United States Marine Corps general

Glenn Michael Walters (born July 3, 1957) is a retired United States Marine Corps General, who served as the 34th Assistant Commandant of the Marine Corps from 2016 to 2018. He was appointed as the 20th President of his alma mater, The Citadel, on April 12, 2018.

==Early life and education==
Glenn Michael Walters was born in Warrenton, Virginia on July 3, 1957. He was commissioned as a Second Lieutenant on May 12, 1979, following his graduation from The Citadel. He is a retired United States Marine Corps General, serving as the 34th Assistant Commandant of the Marine Corps from 2016 to 2018. He assumed duties as the 20th President of his alma mater, The Citadel, on October 5, 2018.

==Military career==
Upon completion of the Officers Basic Course in November 1979, Walters was assigned to 3rd Battalion, 2nd Marines at Marine Corps Base Camp Lejeune, North Carolina as a Platoon Commander in Weapons Company.
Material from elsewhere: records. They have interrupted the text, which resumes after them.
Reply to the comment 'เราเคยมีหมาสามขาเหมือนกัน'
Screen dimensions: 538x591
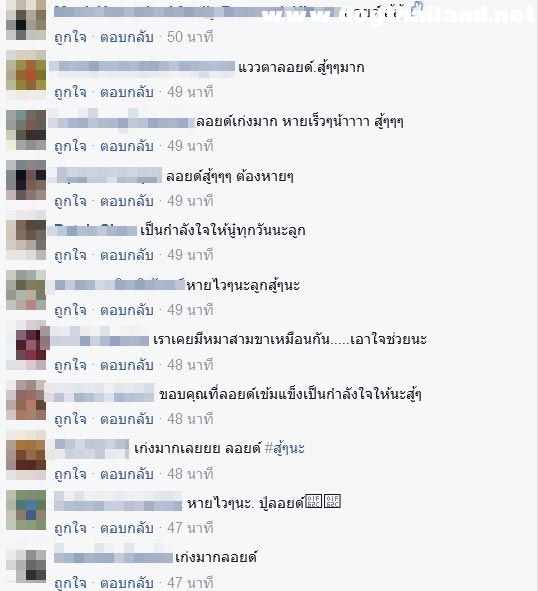click(127, 365)
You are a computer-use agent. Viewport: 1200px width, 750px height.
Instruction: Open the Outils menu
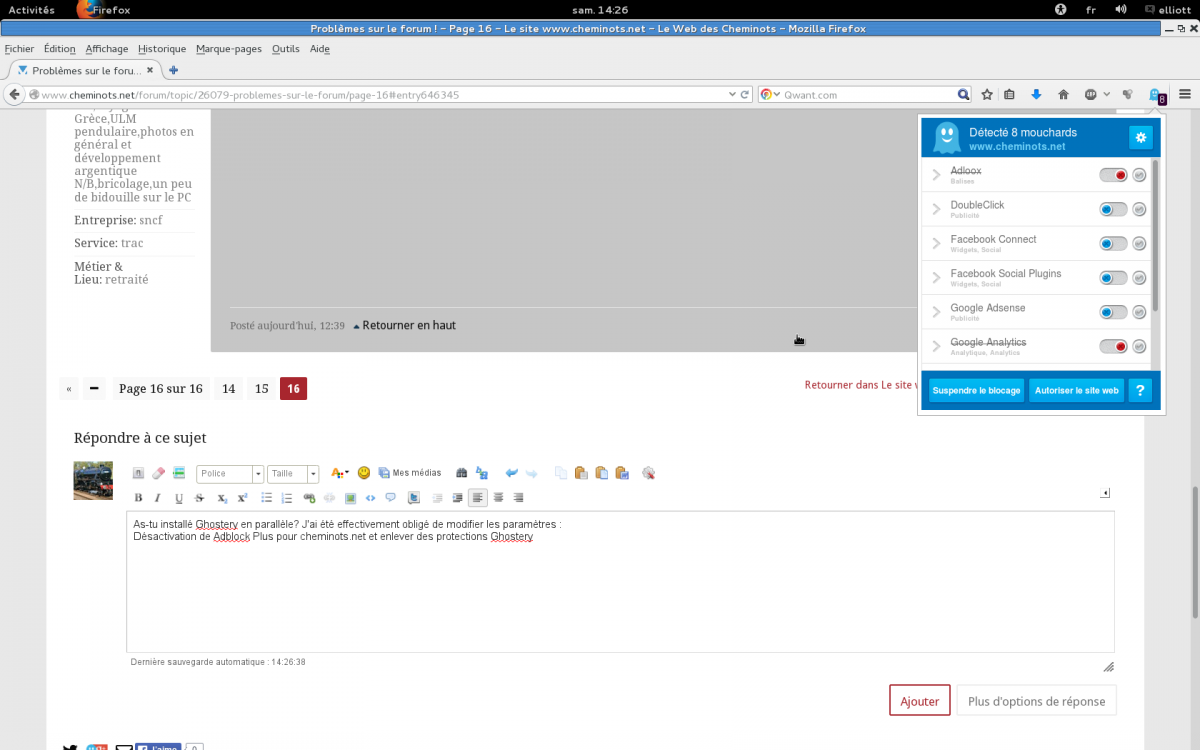click(x=285, y=48)
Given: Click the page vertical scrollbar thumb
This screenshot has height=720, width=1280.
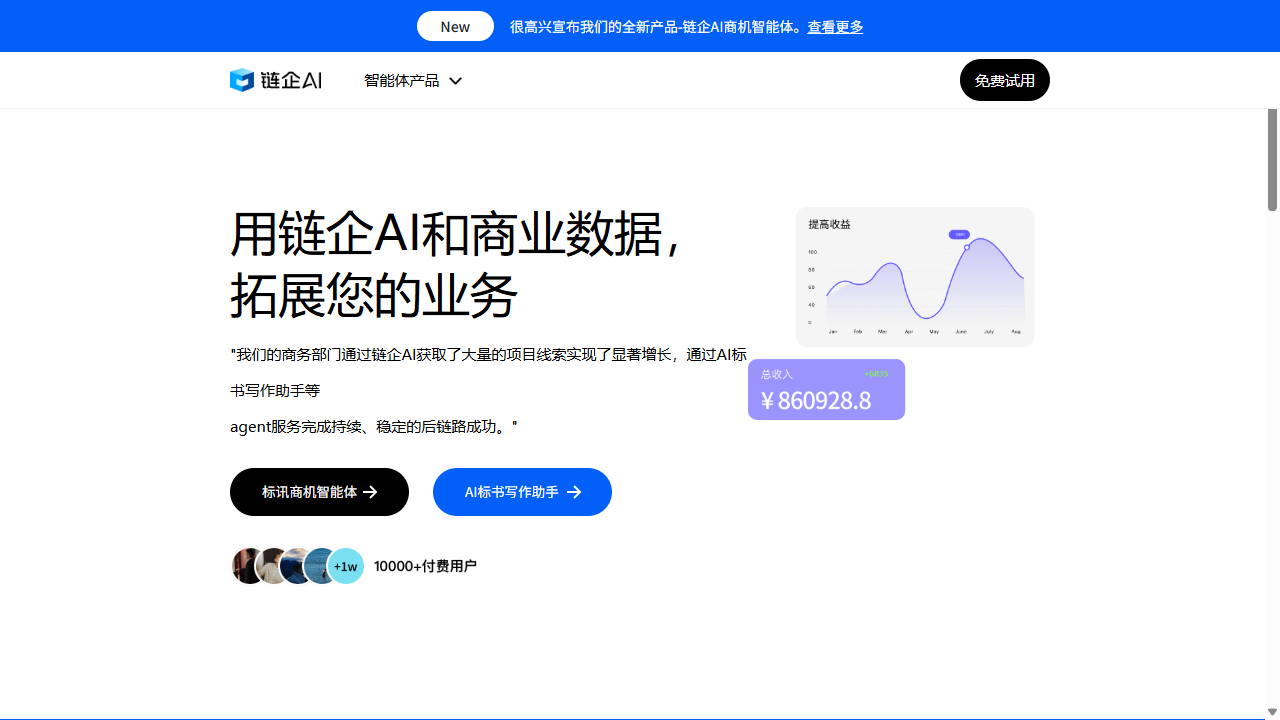Looking at the screenshot, I should click(1272, 158).
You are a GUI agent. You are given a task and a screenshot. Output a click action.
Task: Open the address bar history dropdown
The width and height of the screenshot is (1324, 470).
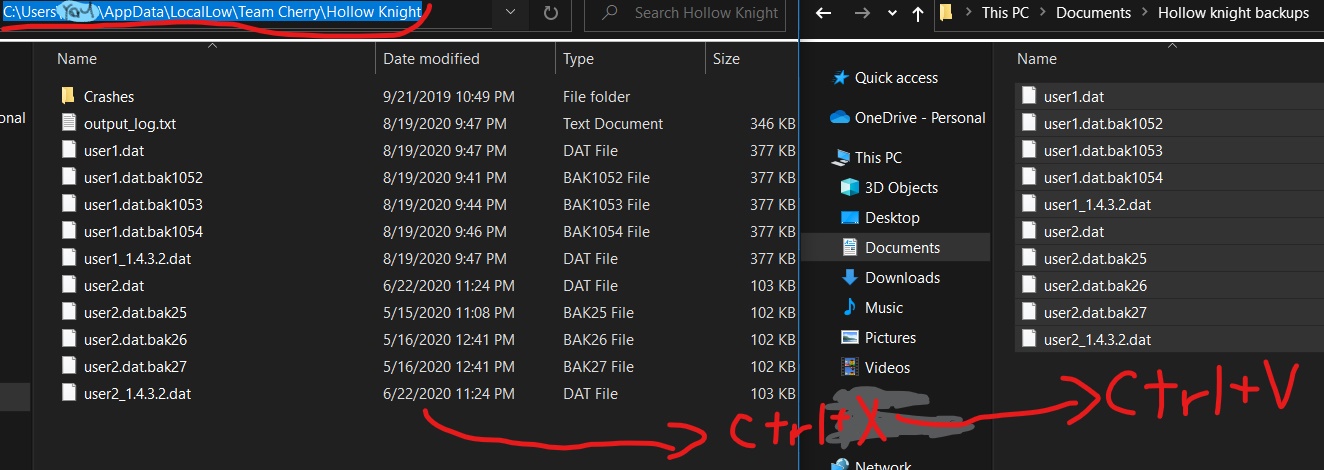(x=511, y=14)
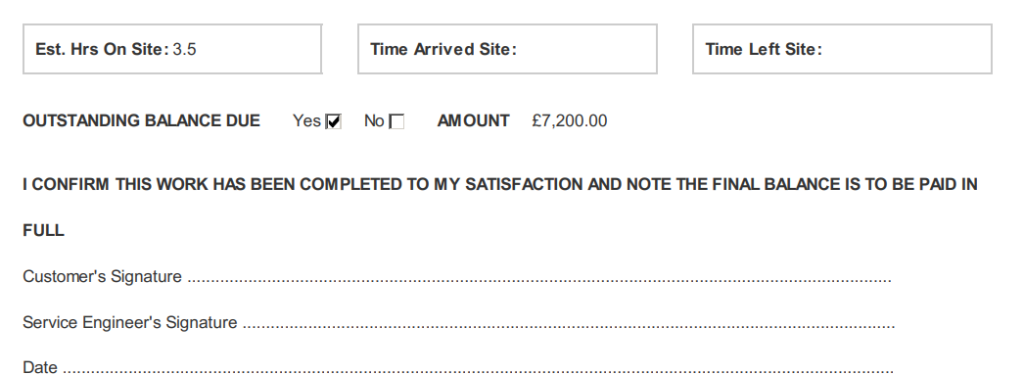1024x374 pixels.
Task: Click the Yes label text
Action: (x=307, y=121)
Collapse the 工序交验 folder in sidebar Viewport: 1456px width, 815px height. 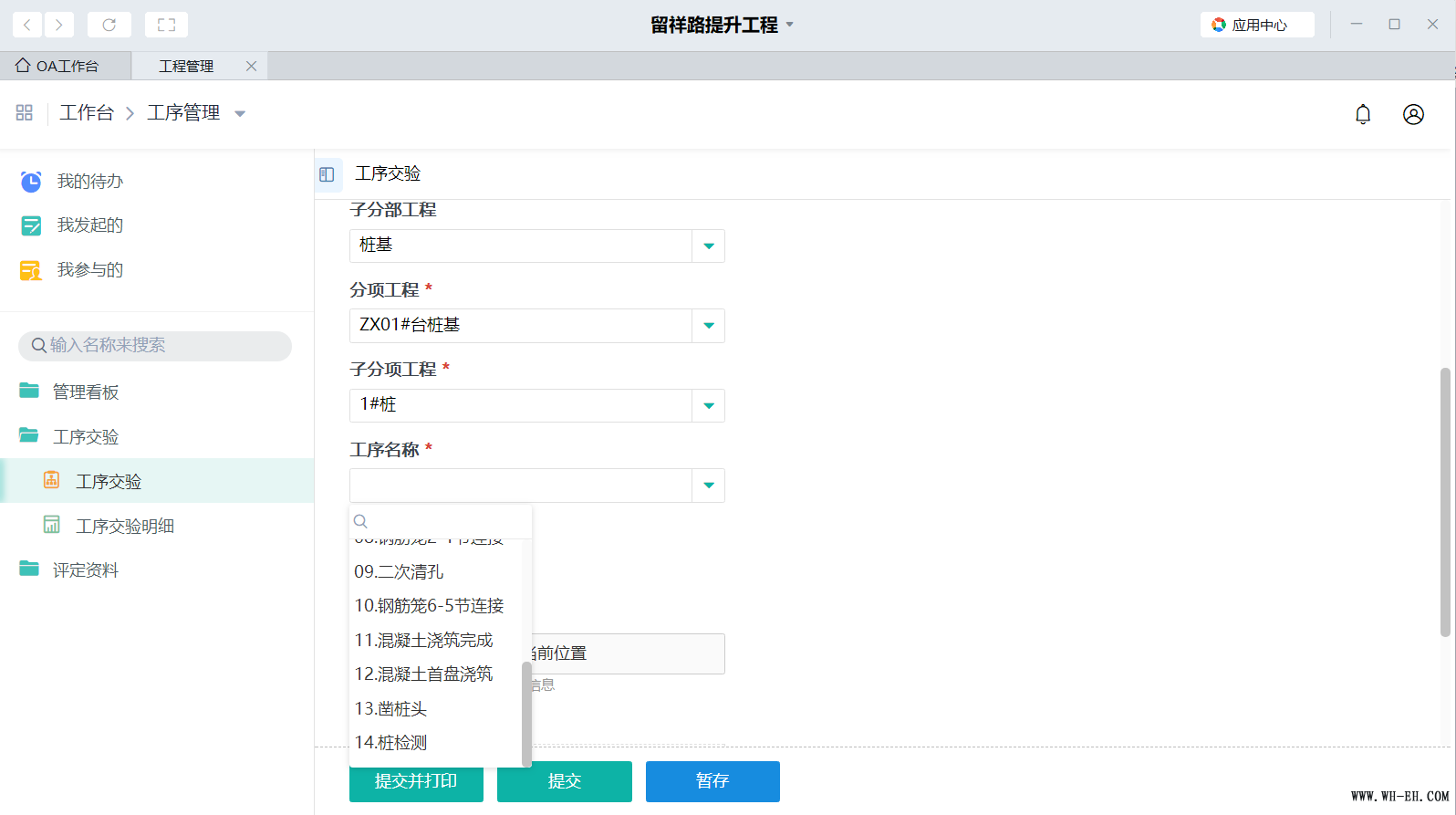[86, 437]
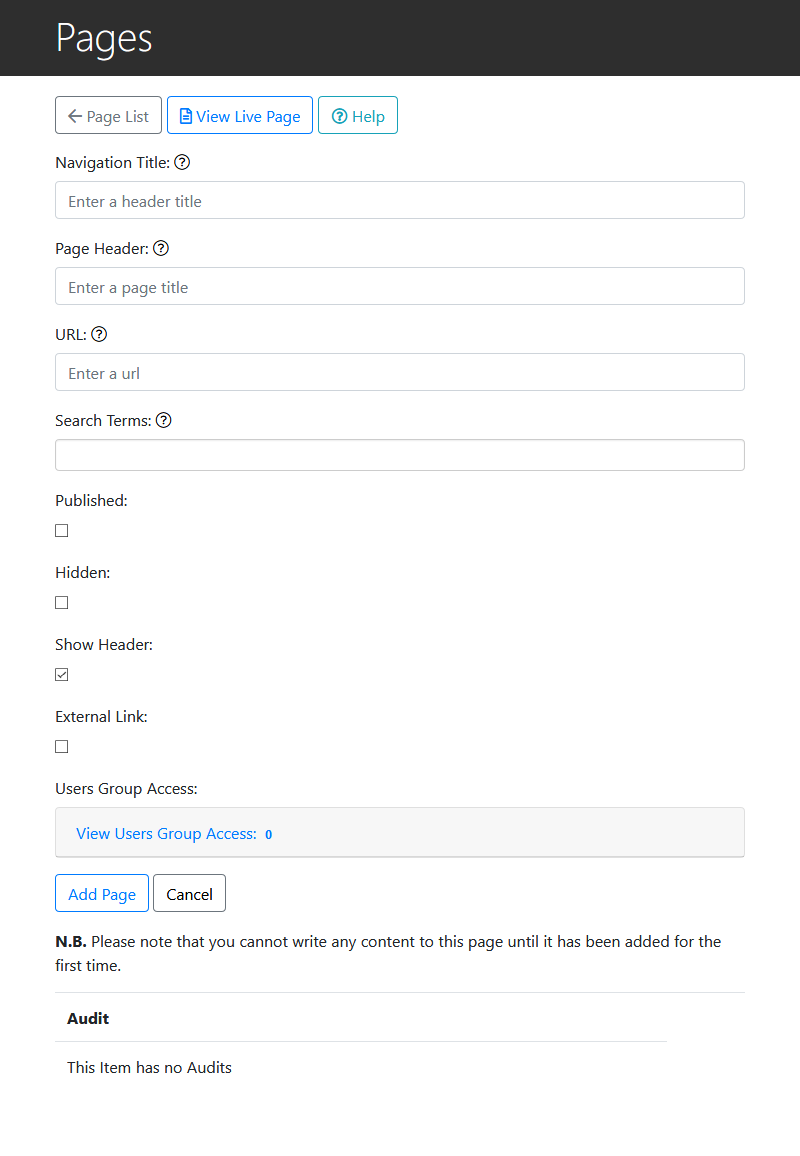Click the Add Page button
The image size is (800, 1156).
(x=101, y=892)
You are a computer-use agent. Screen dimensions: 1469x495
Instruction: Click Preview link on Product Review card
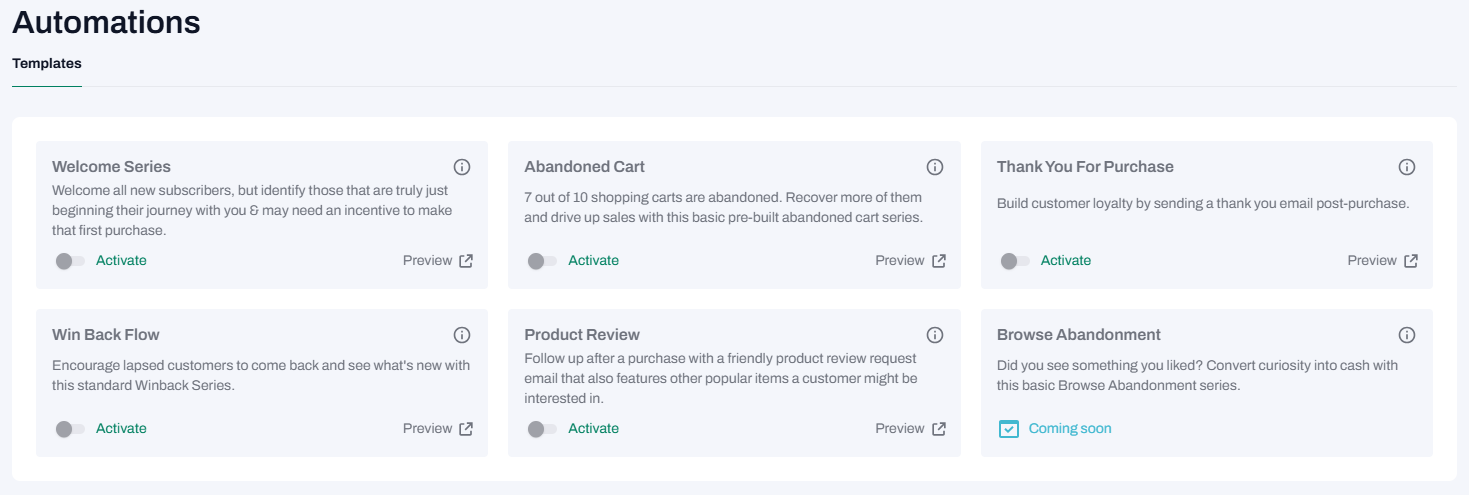click(x=899, y=429)
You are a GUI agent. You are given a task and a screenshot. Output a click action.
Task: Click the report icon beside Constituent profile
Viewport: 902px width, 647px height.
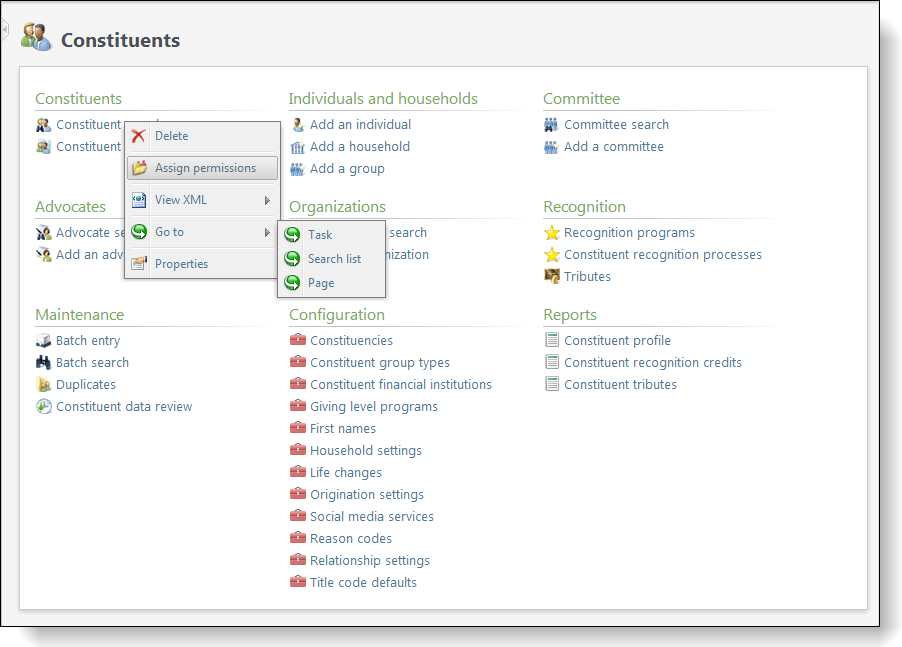[x=551, y=341]
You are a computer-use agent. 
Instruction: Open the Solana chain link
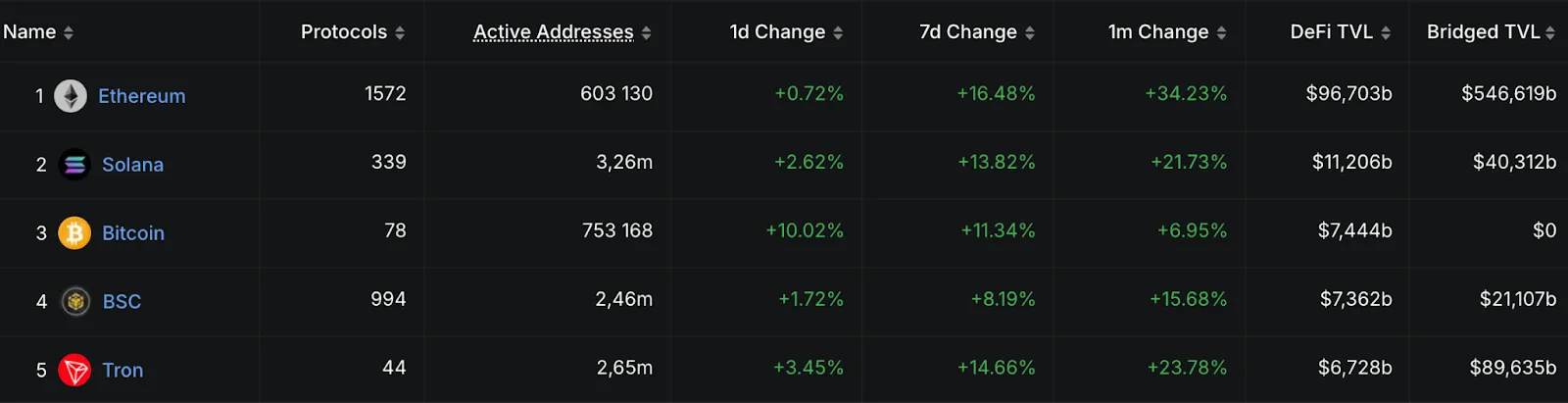click(x=133, y=165)
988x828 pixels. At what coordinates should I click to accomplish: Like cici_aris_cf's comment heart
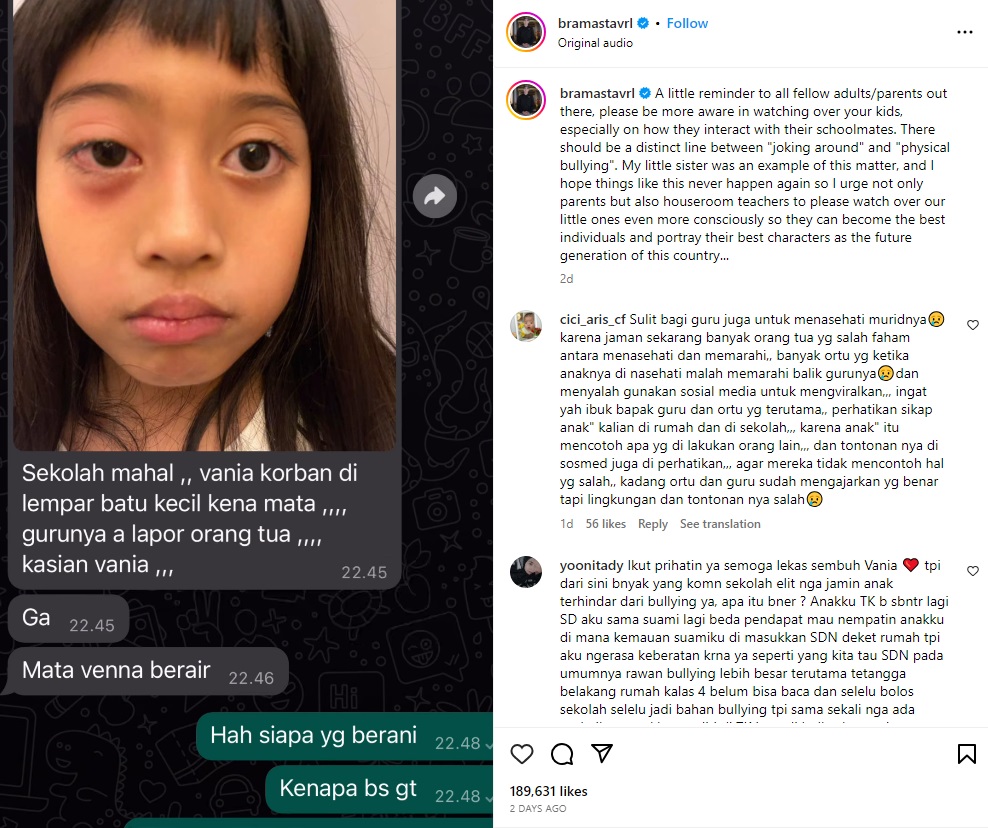(x=973, y=325)
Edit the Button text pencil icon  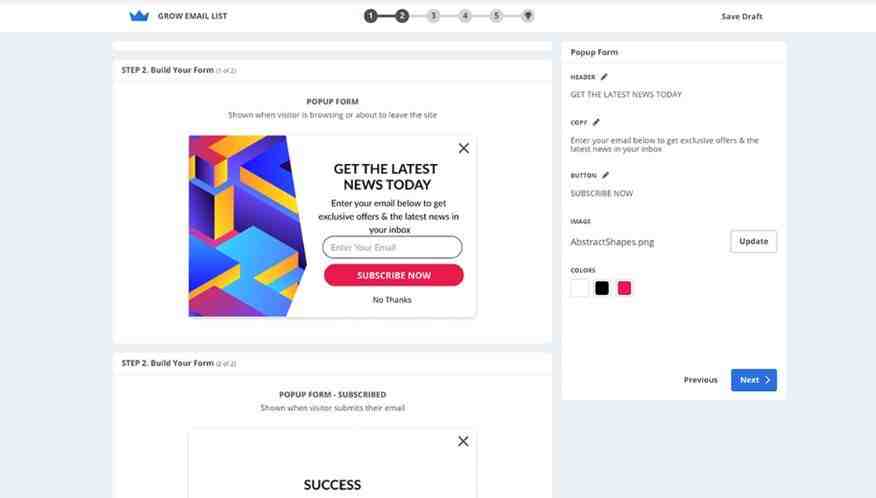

He attended flight training at Naval Air Station Pensacola, Florida, and was designated a Naval Aviator in March 1981.

After receiving his wings, Walters was assigned to Marine Aircraft Group 39 (MAG-39) for training in the AH-1T Super Cobra, subsequently transferring to HMA-169 as the Flight Line Officer, Flight Scheduler and Adjutant. He completed two WESTPAC cruises in 1983 and 1984 with HMM-265 (Reinforced).

In June 1986, Walters was assigned to 1st Reconnaissance Battalion, 1st Marine Division, at Marine Corps Base Camp Pendleton, California, for duty as Air Officer and Operations Officer. In July 1987 he was reassigned to HMT-303 for refresher training in the AH-1T and subsequent transition to the AH-1W. In July 1987 he was deployed on MAGTF 1–88 in support of Operation Ernest Will in the Persian Gulf on the . After returning to the United States he was assigned as the Assistant Operations Officer and S-4 in HMLA-169.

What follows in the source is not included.